Tuesday 11th December 2018, 3:09pm
By Davie Black, Access & Conservation Officer
Scotland’s mountains are rightly well-loved, and on International Mountain Day we celebrate all that they bring to our lives.
Mountains are a natural resource, a physical feature providing benefits to our society. From our mountaineering perspective the physical challenge of walking and climbing is one such benefit, along with the joy of the long, clear view – when the weather permits!
Mountains also offer the prospect of seeing a range of plants and animals not found in the lower reaches; the Scotch Burnet moth, Ptarmigan, and Starry Saxifrage for example. The high tops may seem like a harsh environment, but wildlife is resilient and can be found in unexpected places. Water is also a feature of mountain country, with burns rushing downward on their journey to the sea: clean water, fast flowing and offering spawning beds for Atlantic Salmon and Sea Trout.
But mountains aren’t just for the pleasure of viewing such grand and special places. They are important for people living in and around them. The natural resources can have an economic benefit: grazing land, energy derived from wind and rain, hunting, and timber growing. In the more level parts water collects in small lochans or forms peat-beds. Expanses where the Sphagnum mosses build up over time, soaking up and cleaning water, reducing the impact downstream of powerful spate flows, while storing away from the atmosphere large amounts of carbon, a driver of climate change.

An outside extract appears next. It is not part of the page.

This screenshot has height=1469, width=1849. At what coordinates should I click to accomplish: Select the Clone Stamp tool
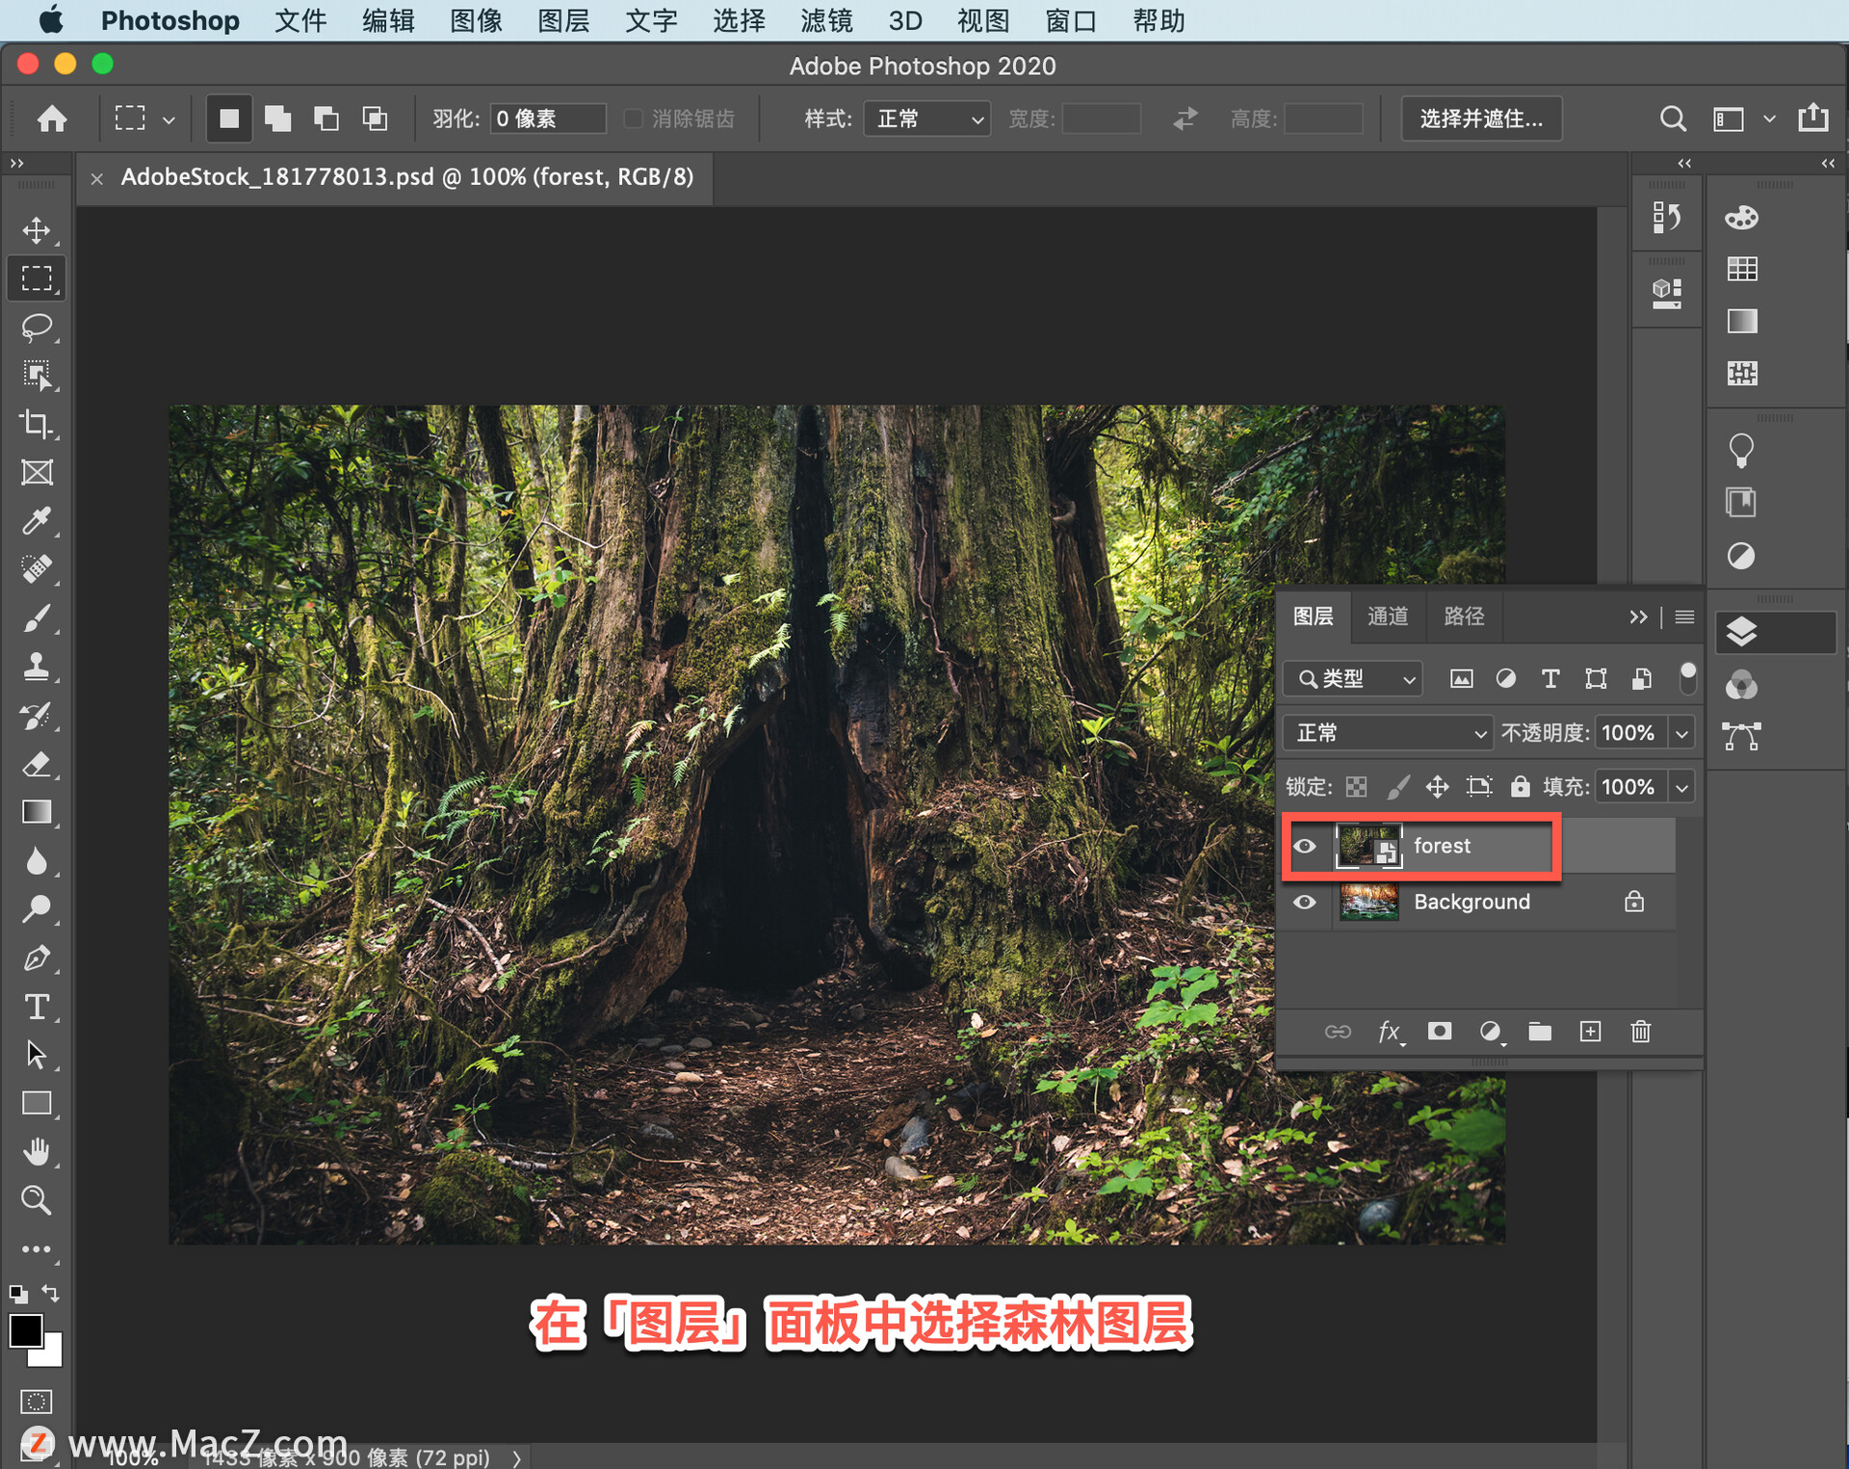tap(37, 667)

Mountaineering Scotland has a vision for the mountains: “That Scotland protects and respects its mountains and wild places whilst encouraging people to enjoy the mountains in a responsible manner.” The implications of this is developed further in “Respecting Scotland’s Mountains”, our vision for the future.

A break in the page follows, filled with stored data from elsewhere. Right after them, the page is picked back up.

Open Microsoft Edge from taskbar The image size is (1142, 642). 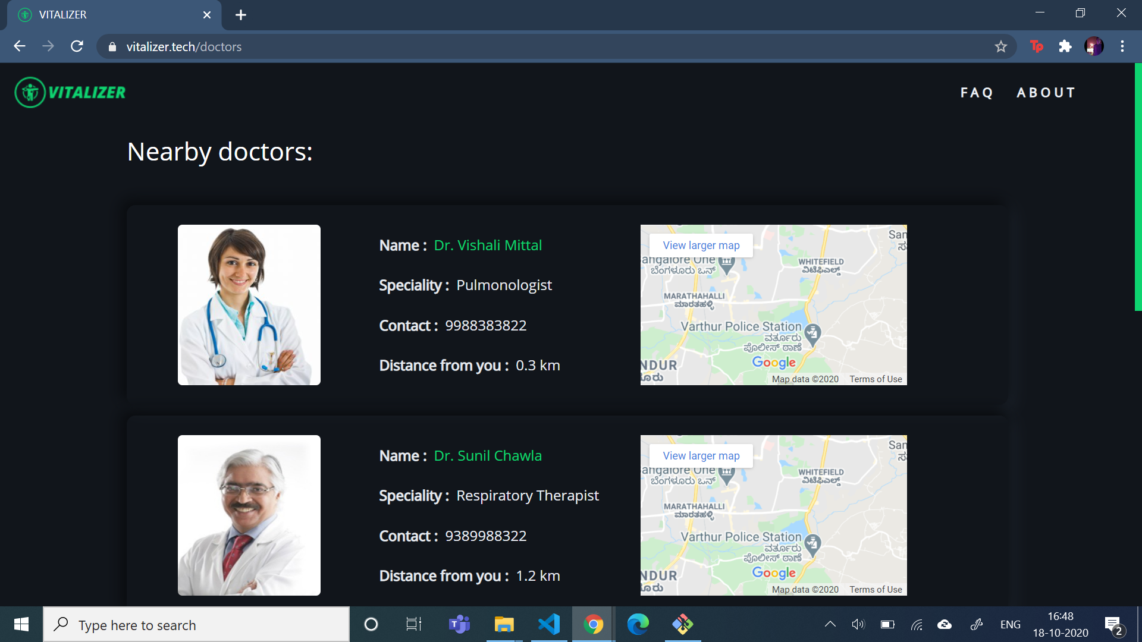(x=638, y=624)
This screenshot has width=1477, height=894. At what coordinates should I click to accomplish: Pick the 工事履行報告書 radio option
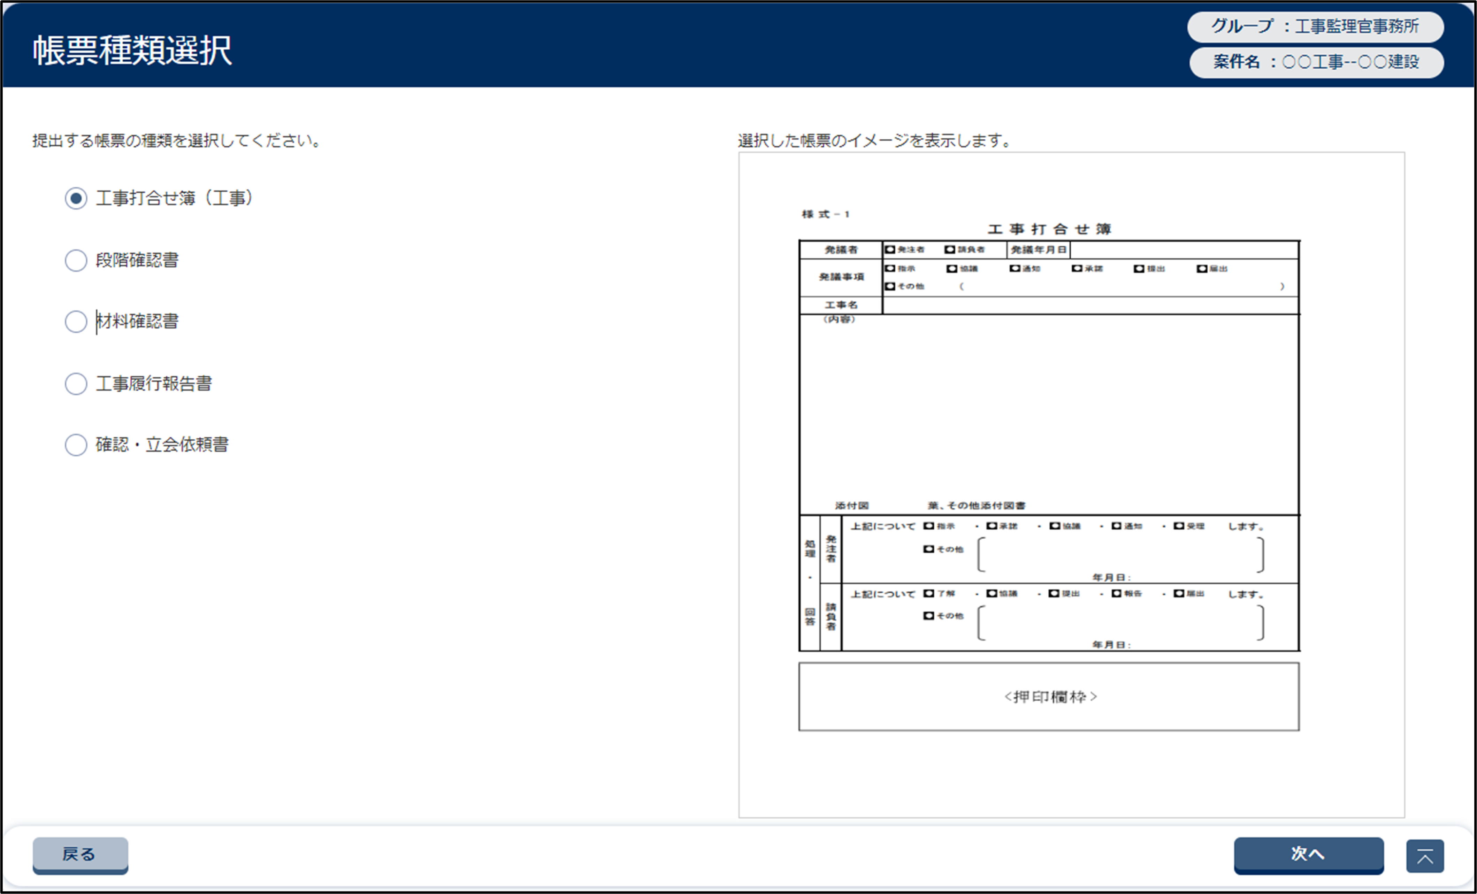tap(76, 383)
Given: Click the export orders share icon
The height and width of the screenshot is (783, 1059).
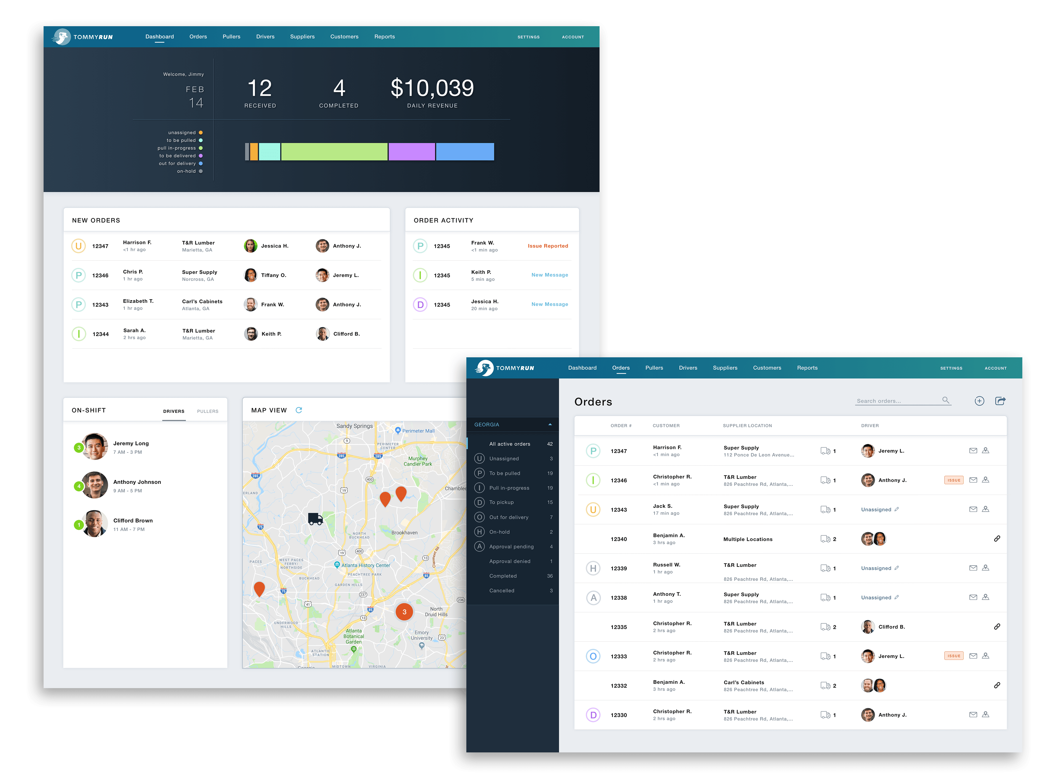Looking at the screenshot, I should coord(1000,401).
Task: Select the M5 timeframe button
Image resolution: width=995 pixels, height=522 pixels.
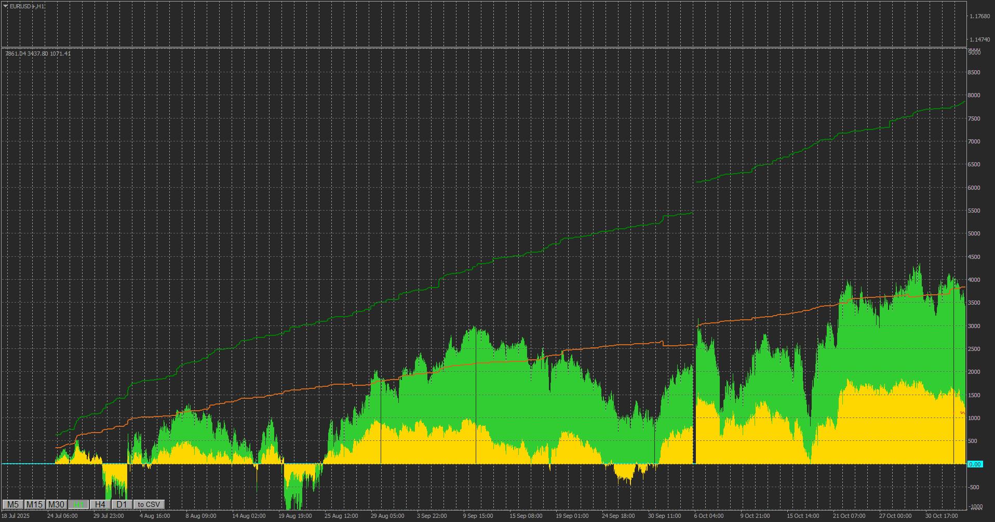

We see mountains as a resource for all to enjoy, and to maintain for future generations. There are challenges in this though, both for the communities that harvest and harness the natural resources, and for the communities that travel to enjoy and study the features, and not least for the wildlife at the mercy of a quickly changing climate.
On International Mountain Day we call for Scotland’s mountains to:
Be treated as an irreplaceable natural, cultural and economic asset;
Continue to provide opportunities to develop and improve informal recreation, tourism, health and well-being through Scotland’s world-class access legislation;
Be a foundation for sustainable futures for fragile rural economies;
Be protected so that land use change is planned and regulated to enhance, not diminish, the appeal and usefulness of wild lands; and
Be places that are appreciated and enjoyed, where we exercise personal responsibility in how we treat them.
Mountaineering Scotland is reviewing this vision to see if it still stands; developing a strategy for conservation, how engineering projects may be developed sensitively, and seeing land use in the uplands that is integrated, not segregated.
The coming years will continue to bring pressures on the mountain landscapes. Realisation of our vision would see a mountain environment that is enjoyed by people in a responsible way, maintained as wild land by the highest standards of management, and preserved from damaging developments.
Let us celebrate and respect our mountains.